Static analysis (fastest) — lint and validate configuration files before they’re applied. Tools like checkov (written in Python) scan Terraform, CloudFormation, and Kubernetes files for security misconfigurations and best-practice violations.

Unit tests — test individual infrastructure modules in isolation. If your Terraform module creates a VPC, unit tests verify it produces the expected resource configuration without actually creating anything in the cloud.

Integration tests — deploy real infrastructure in a test environment and verify it works. This is where Testinfra shines: after Ansible provisions a server, Testinfra connects via SSH and checks that packages are installed, services are running, and configs are correct.

End-to-end tests — verify the complete system works together. After deploying a full environment, tests check that the web server responds, the database accepts connections, the load balancer distributes traffic, and monitoring alerts fire when they should.

Key Python tools

Testinfra — a pytest plugin for testing actual server state. It connects to servers via SSH, Docker, or locally, and provides assertions for packages, services, files, ports, and more.

Checkov — a static analysis tool for infrastructure-as-code. It scans Terraform, CloudFormation, Kubernetes, and Dockerfile for hundreds of security and compliance rules.

Pulumi testing — if you use Pulumi (infrastructure-as-code in Python), you can write unit tests using standard pytest that verify resource properties without deploying.

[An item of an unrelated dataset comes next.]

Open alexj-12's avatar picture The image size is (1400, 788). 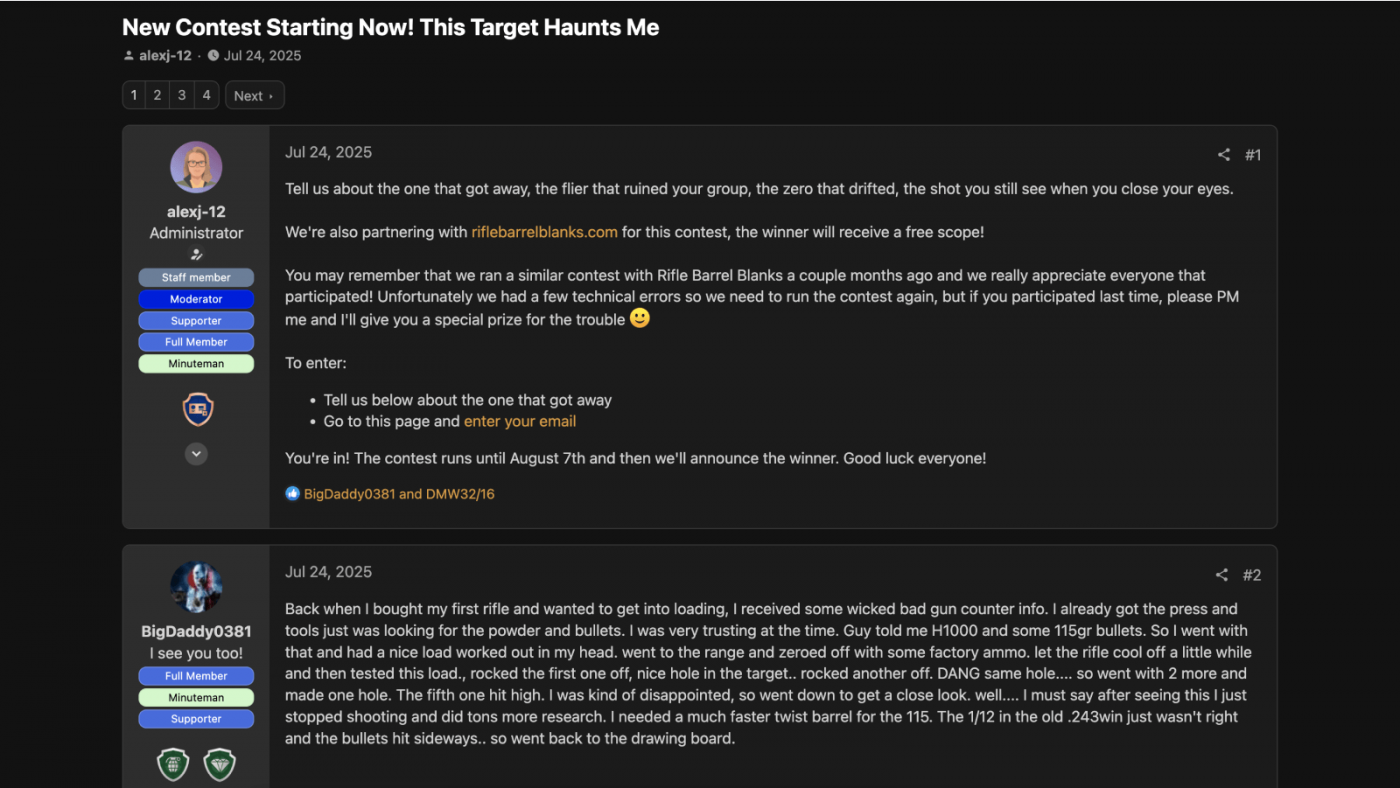(196, 167)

Molecule — a testing framework for Ansible roles. It creates temporary environments (Docker containers or VMs), runs your Ansible role, then runs Testinfra tests to verify the result.

What to test

Focus on what hurts most when it breaks:

• Security boundaries — firewalls only allow expected traffic, SSH keys are rotated, encryption is enabled
• Service health — critical services are running and listening on expected ports
• Resource limits — disk space isn’t near capacity, memory limits are set, CPU quotas are in place
• Backup and recovery — backups run on schedule, restore procedures actually work
• DNS and certificates — domains resolve correctly, TLS certificates aren’t expired

Common misconception

“If my Terraform plan succeeds, my infrastructure is correct.” Terraform plan verifies syntax and resource dependencies, but it doesn’t check whether the resulting infrastructure actually does what you need. A security group might be syntactically valid but allow traffic from 0.0.0.0/0. Plan won’t catch that; a test will.

The one thing to remember: Infrastructure testing applies software testing discipline to servers and cloud resources — static analysis catches misconfigurations early, while integration tests verify that deployed infrastructure actually works as expected.